-------- Data provided

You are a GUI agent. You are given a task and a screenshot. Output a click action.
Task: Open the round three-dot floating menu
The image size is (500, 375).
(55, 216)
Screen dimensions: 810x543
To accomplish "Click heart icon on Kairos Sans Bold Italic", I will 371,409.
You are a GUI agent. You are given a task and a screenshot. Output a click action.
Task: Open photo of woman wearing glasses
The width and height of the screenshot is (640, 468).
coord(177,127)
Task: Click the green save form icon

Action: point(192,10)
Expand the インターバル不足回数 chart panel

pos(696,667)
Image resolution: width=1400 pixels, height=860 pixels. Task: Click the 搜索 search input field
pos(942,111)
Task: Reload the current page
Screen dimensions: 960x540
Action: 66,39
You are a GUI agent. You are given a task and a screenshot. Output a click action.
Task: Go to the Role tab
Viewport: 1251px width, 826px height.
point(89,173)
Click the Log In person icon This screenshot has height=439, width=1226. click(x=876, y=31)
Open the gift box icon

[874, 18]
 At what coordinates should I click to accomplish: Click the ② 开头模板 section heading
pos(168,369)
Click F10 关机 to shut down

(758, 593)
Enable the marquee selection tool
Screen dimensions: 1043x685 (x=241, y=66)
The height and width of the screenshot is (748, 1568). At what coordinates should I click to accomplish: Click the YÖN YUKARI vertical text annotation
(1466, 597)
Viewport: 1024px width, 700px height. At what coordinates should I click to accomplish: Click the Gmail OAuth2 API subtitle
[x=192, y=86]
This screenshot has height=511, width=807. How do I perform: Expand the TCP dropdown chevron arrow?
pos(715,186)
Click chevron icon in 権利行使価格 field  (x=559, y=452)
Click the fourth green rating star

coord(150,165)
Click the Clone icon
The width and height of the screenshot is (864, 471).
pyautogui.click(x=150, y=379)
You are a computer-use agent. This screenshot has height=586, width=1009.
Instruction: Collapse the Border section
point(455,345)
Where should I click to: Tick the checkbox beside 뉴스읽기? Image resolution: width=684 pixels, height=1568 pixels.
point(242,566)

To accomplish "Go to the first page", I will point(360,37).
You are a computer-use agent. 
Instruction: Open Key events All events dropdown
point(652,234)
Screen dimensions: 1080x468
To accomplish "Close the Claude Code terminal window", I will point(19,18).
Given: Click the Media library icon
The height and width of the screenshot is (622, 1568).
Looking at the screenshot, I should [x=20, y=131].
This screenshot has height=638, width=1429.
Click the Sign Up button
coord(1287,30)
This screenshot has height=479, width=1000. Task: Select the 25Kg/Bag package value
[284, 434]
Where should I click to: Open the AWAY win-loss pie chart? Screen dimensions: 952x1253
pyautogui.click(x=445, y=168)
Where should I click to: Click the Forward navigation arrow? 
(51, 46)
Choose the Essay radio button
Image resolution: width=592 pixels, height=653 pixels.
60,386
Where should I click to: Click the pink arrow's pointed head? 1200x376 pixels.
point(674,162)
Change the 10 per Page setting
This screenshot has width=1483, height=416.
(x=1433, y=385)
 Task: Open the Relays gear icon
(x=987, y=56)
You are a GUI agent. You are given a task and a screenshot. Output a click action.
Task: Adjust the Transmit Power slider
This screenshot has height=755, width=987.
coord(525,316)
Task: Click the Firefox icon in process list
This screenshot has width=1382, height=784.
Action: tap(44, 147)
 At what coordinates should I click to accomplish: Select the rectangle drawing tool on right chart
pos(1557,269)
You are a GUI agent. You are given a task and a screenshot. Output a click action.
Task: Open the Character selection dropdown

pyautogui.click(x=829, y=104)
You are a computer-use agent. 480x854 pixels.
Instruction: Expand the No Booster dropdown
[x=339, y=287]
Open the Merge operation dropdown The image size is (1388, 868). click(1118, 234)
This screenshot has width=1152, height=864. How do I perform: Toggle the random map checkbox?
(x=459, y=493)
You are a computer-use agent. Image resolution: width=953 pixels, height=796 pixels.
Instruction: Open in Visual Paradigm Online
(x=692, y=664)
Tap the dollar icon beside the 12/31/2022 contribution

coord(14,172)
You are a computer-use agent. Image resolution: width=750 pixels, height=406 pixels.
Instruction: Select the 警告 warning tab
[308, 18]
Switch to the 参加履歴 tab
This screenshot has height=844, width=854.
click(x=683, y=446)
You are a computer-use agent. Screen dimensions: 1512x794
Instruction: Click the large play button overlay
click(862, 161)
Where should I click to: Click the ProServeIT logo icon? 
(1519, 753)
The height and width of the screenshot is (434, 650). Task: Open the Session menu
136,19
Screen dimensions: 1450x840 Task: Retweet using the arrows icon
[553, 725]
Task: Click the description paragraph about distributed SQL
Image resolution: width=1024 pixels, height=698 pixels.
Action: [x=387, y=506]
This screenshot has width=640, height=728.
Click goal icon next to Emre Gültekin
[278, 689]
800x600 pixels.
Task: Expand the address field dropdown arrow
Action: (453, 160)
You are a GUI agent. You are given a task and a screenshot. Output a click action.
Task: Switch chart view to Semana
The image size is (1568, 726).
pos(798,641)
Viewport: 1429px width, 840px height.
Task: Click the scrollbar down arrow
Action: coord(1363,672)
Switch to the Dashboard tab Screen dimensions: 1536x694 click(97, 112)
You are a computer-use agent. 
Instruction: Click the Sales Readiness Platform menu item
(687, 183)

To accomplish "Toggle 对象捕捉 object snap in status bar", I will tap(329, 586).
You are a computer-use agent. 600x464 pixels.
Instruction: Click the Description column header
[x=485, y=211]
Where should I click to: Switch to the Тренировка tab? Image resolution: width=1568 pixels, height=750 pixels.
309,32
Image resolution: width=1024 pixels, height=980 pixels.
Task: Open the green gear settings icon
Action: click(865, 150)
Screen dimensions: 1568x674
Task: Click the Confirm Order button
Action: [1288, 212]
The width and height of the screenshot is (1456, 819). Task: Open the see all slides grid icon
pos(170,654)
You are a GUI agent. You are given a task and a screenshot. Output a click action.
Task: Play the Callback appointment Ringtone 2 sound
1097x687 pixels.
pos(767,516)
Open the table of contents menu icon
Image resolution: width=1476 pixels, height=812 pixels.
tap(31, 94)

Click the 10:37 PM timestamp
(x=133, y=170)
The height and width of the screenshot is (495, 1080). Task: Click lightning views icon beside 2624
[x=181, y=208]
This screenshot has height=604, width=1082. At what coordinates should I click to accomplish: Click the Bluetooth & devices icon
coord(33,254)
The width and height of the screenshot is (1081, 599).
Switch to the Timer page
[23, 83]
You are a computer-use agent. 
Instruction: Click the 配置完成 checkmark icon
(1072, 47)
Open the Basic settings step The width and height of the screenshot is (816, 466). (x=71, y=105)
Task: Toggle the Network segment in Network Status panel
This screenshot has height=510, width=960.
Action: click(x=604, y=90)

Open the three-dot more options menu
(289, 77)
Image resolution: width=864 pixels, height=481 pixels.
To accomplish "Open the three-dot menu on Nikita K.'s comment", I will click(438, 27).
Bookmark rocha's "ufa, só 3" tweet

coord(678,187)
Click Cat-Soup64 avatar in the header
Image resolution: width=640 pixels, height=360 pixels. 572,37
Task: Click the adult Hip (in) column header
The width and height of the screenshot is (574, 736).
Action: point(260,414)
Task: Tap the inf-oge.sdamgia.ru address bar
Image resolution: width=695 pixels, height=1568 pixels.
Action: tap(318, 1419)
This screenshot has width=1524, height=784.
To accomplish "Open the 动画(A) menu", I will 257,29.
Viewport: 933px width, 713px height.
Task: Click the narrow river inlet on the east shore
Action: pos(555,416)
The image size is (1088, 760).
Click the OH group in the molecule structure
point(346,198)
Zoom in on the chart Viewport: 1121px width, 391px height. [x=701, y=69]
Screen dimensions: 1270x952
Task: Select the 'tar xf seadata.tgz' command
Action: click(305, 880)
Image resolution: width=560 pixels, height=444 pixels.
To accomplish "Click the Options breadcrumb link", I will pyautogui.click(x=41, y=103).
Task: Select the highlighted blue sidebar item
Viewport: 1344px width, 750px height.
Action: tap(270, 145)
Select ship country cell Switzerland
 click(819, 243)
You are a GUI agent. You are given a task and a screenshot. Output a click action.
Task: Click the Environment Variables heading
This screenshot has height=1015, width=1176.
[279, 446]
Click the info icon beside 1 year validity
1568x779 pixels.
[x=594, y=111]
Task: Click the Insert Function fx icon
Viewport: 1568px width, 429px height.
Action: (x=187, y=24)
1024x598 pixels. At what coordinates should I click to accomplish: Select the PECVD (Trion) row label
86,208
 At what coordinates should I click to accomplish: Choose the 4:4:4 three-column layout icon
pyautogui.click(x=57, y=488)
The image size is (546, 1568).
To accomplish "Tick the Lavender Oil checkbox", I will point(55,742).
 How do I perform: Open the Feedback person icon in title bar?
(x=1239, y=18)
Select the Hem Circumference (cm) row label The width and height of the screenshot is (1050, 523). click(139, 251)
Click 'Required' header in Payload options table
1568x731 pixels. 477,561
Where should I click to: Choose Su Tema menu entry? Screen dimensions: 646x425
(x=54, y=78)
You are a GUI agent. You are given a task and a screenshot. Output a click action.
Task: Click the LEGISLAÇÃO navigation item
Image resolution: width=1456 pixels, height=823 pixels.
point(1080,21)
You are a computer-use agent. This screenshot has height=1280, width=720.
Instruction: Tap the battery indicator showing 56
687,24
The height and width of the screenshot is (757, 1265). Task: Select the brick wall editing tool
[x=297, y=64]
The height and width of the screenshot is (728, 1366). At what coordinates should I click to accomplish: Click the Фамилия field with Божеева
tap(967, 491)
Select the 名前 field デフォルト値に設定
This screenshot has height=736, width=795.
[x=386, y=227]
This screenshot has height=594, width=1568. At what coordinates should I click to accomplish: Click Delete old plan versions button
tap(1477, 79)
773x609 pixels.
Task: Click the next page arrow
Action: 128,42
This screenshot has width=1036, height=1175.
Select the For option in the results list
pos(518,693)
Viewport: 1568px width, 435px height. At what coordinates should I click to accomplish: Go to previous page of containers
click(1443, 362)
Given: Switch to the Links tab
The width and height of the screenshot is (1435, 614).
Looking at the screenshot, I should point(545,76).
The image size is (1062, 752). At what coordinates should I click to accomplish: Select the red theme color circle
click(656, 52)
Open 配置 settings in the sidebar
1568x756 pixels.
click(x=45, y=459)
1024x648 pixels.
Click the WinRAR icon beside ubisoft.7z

----------------

Filter the entries down to the lines that include the string "computer".

> Task response
You are a computer-use agent. This screenshot has height=586, width=1009.
You are a computer-use agent. 
You are a computer-use agent. 480x854 pixels.
You are a computer-use agent. Image resolution: width=953 pixels, height=796 pixels.
You are a computer-use agent. Image resolution: width=750 pixels, height=406 pixels.
You are a computer-use agent. Screen dimensions: 1512x794
You are a computer-use agent. 
You are a computer-use agent. 600x464 pixels.
You are a computer-use agent. 
You are a computer-use agent. This screenshot has height=1280, width=720.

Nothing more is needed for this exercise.